→ Goal of the exercise: The first line to keep is the one containing "The image size is (903, 682)."; restate it and all lines after it through the end of the material, word for word and nothing else.

→ Supplied information:
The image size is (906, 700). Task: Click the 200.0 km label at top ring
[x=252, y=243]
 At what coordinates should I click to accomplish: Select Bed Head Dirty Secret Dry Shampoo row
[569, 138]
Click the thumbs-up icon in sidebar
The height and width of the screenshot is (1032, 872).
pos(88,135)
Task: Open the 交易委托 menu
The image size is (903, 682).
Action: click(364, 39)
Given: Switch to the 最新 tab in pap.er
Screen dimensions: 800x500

→ Answer for this exercise:
The image size is (903, 682).
Action: click(364, 39)
Given: Switch to the 最新 tab in pap.er
Screen dimensions: 800x500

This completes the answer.